## [ЗАДАНИЕ]
Воспроизведите дословно отрывок из текста о формализации, приведенного ниже, начиная со слов «Это отличает его» и заканчивая словами «языка на другой.».

## [ИСХОДНЫЙ ФРАГМЕНТ]
↓

Можно отдельно выделить
метод математизации, который неявно
является частью математического
моделирования: формализация. Он состоит
в том, что все изучаемые объекты
реальности и отношения между
ними заменяются наборами символов
и отношений между ними в
некотором искусственном языке.
Так, в модели машины Тьюринга
все объекты – слова в каком-то
алфавите, и рассматриваются правила
работы с этими словами. Да
и вообще, система удобных обозначений
– важная часть любой области
математики. Этот искусственный
язык должен быть по возможности
компактным, недвусмысленным и простым.
Это отличает его от естественных
человеческих языков, для которых характерна
некоторая неоднозначность и неопределенность
семантики и синтаксиса. Недаром до сих
пор не создано удовлетворительных автоматических
систем перевода с одного языка на другой.

↑

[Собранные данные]
↓

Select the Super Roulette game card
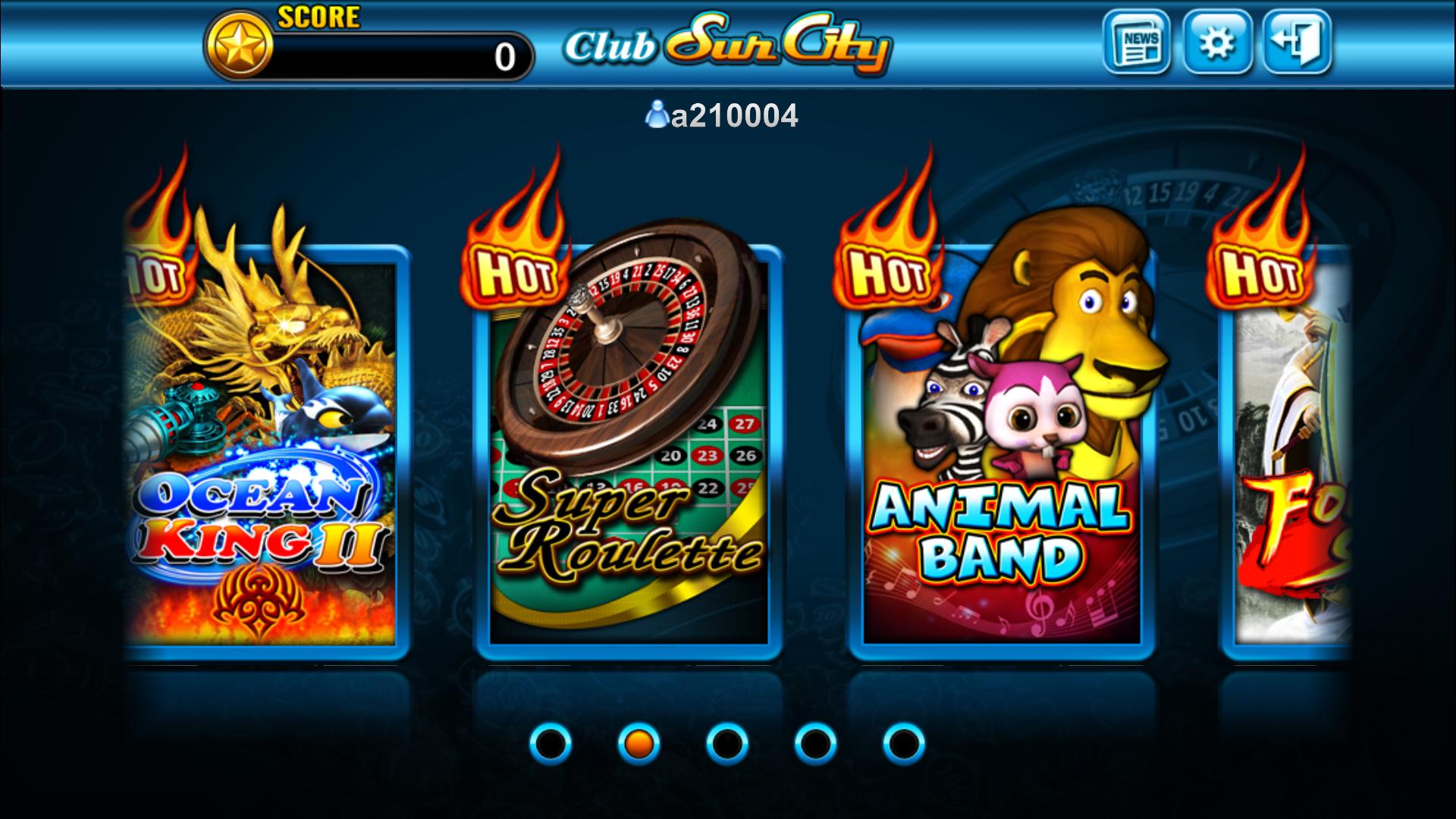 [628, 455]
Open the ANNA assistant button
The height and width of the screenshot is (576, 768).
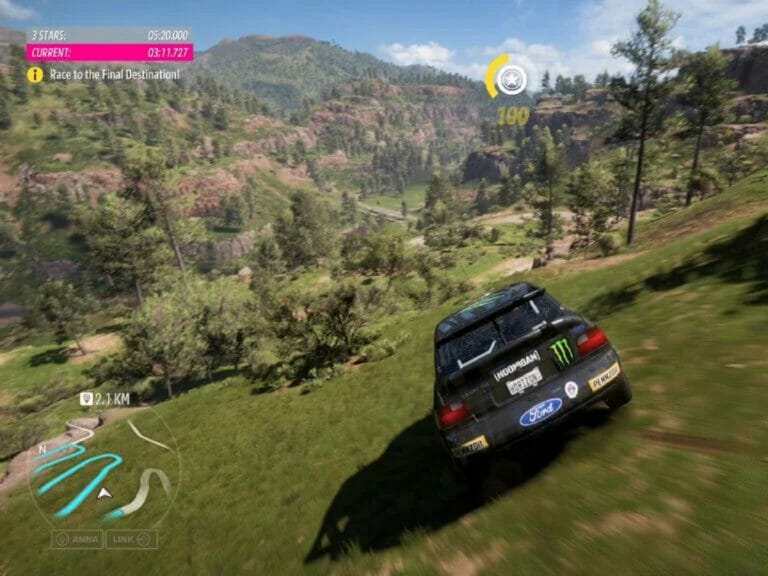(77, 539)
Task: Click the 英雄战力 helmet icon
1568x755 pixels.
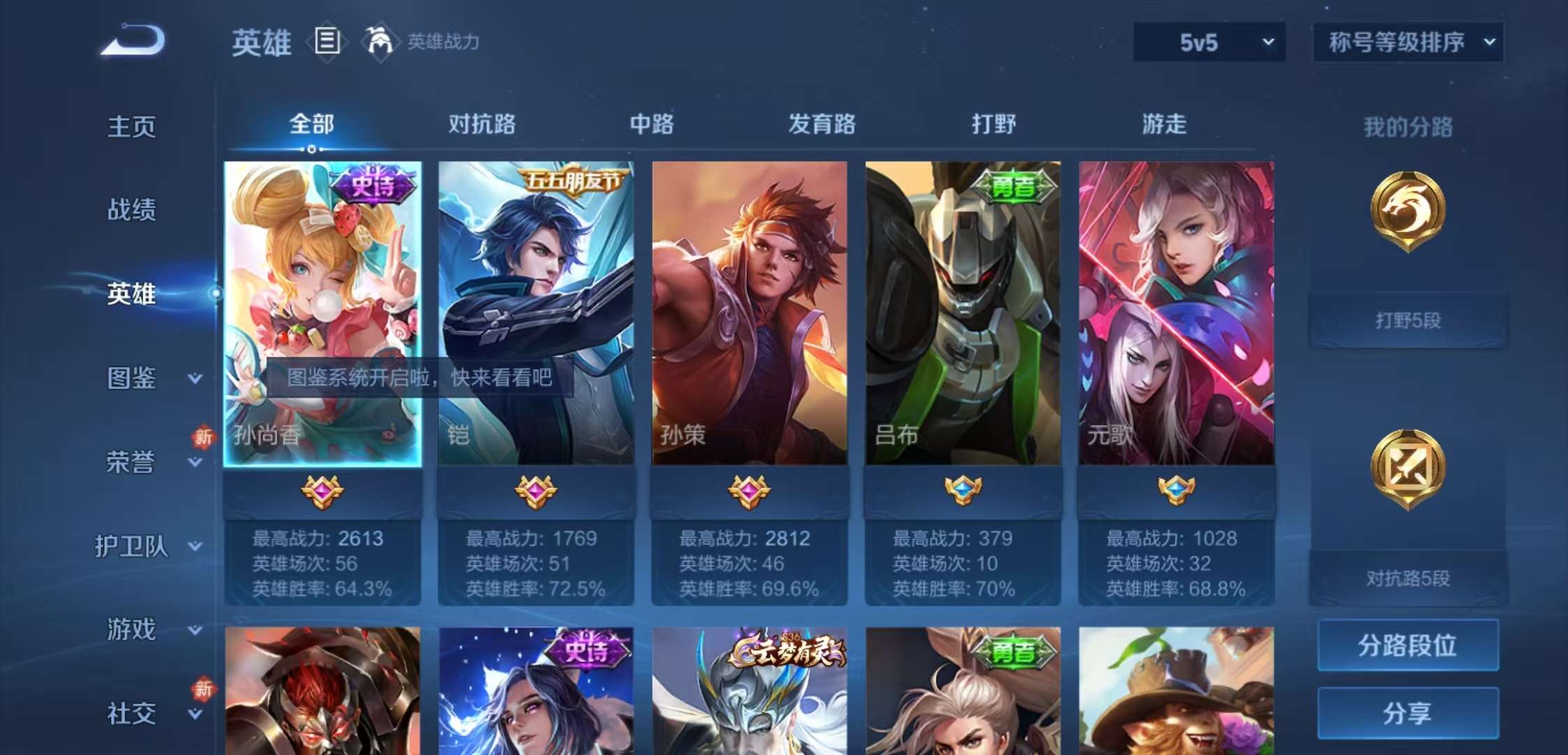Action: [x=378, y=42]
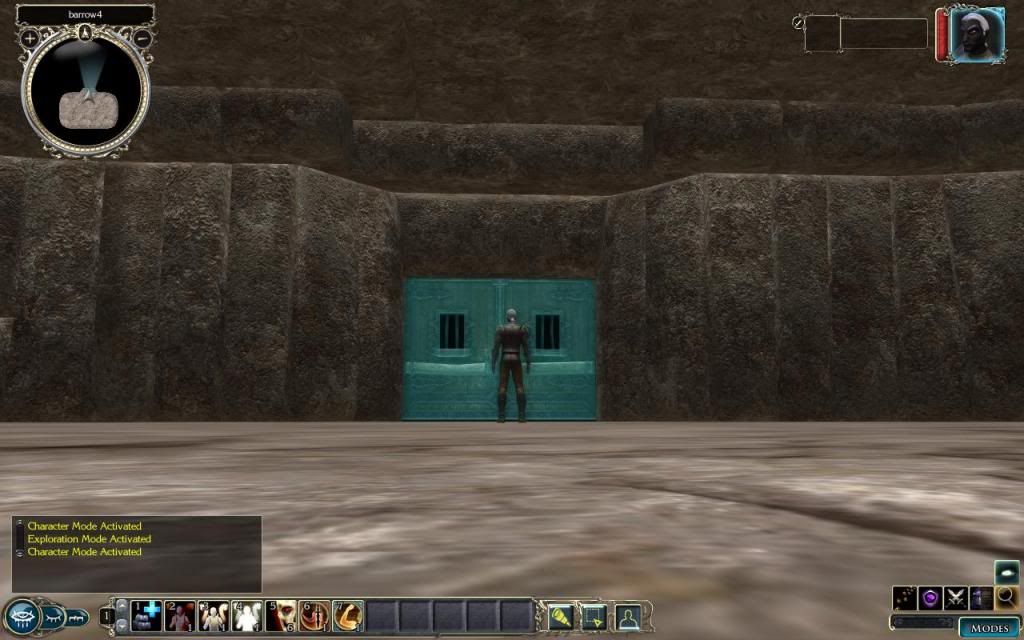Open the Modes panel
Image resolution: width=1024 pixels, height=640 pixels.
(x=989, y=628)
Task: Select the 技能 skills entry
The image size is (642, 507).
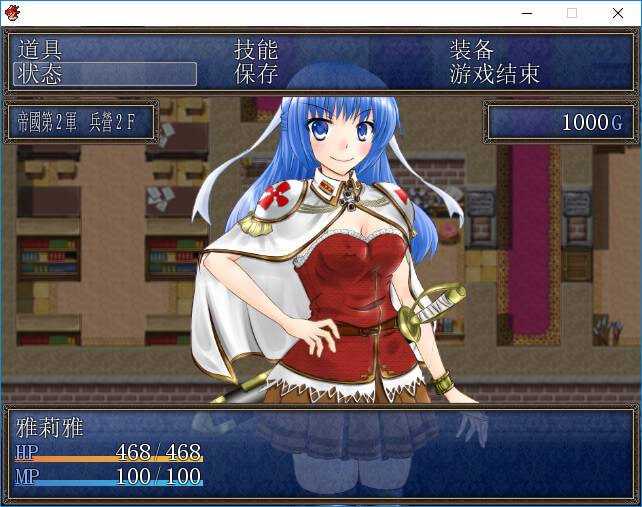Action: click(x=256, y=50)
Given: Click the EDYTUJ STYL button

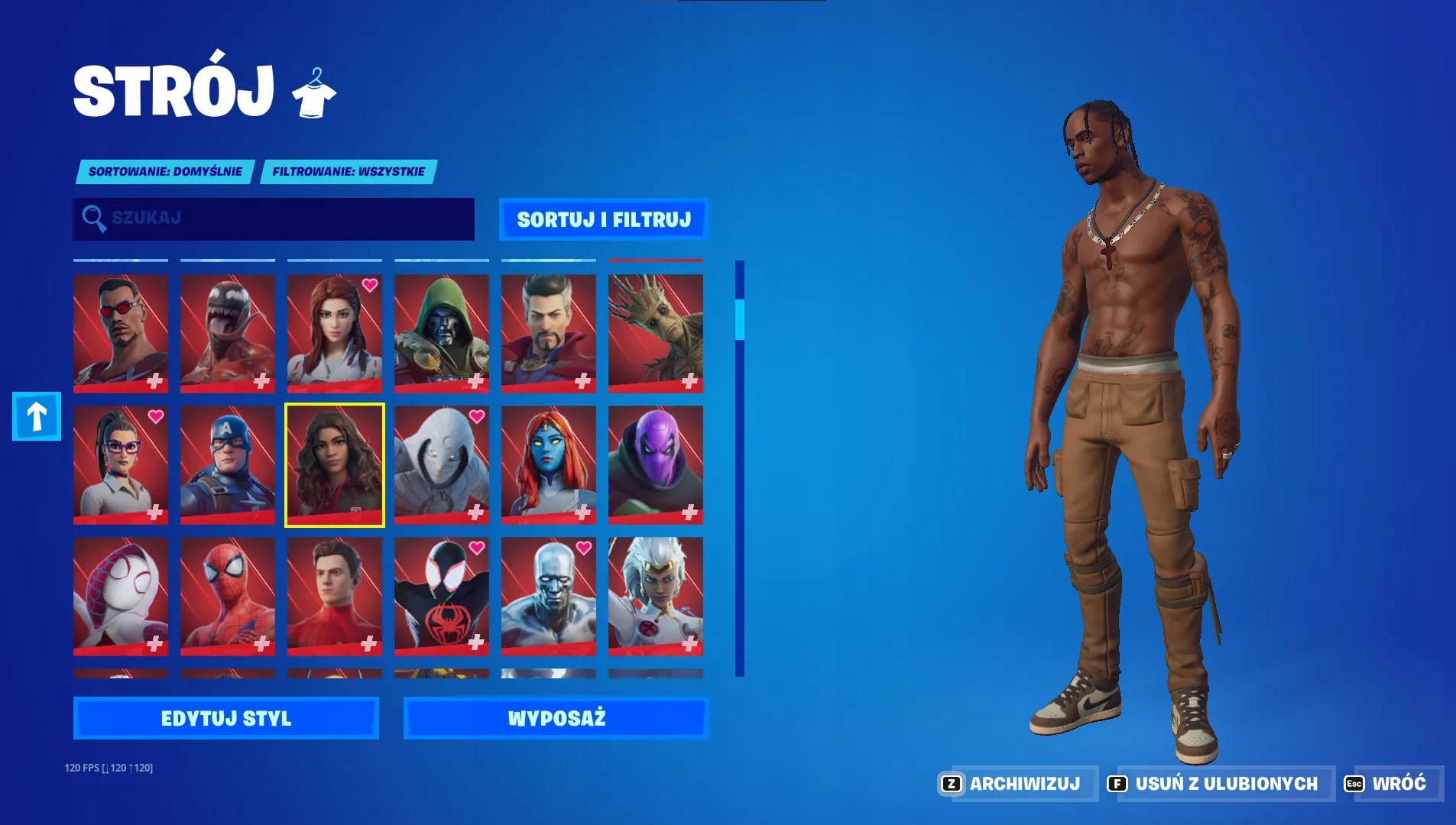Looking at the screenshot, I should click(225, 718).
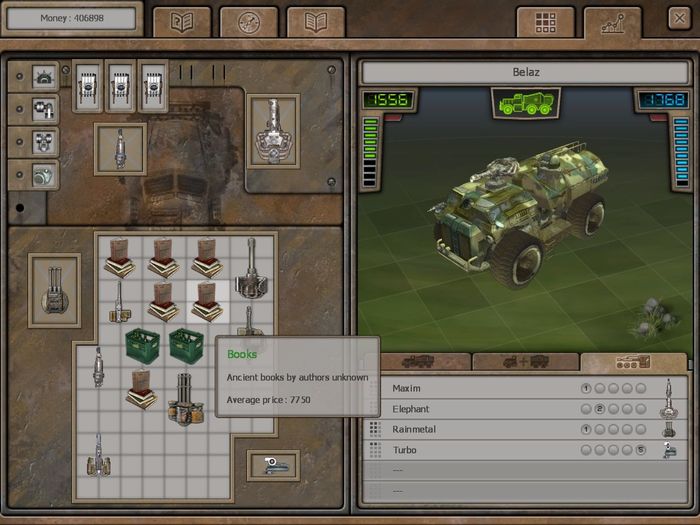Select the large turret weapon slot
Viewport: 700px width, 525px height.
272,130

↑

## [РЕЗУЛЬТАТ ВЫПОЛНЕНИЯ]
Это отличает его от естественных
человеческих языков, для которых характерна
некоторая неоднозначность и неопределенность
семантики и синтаксиса. Недаром до сих
пор не создано удовлетворительных автоматических
систем перевода с одного языка на другой.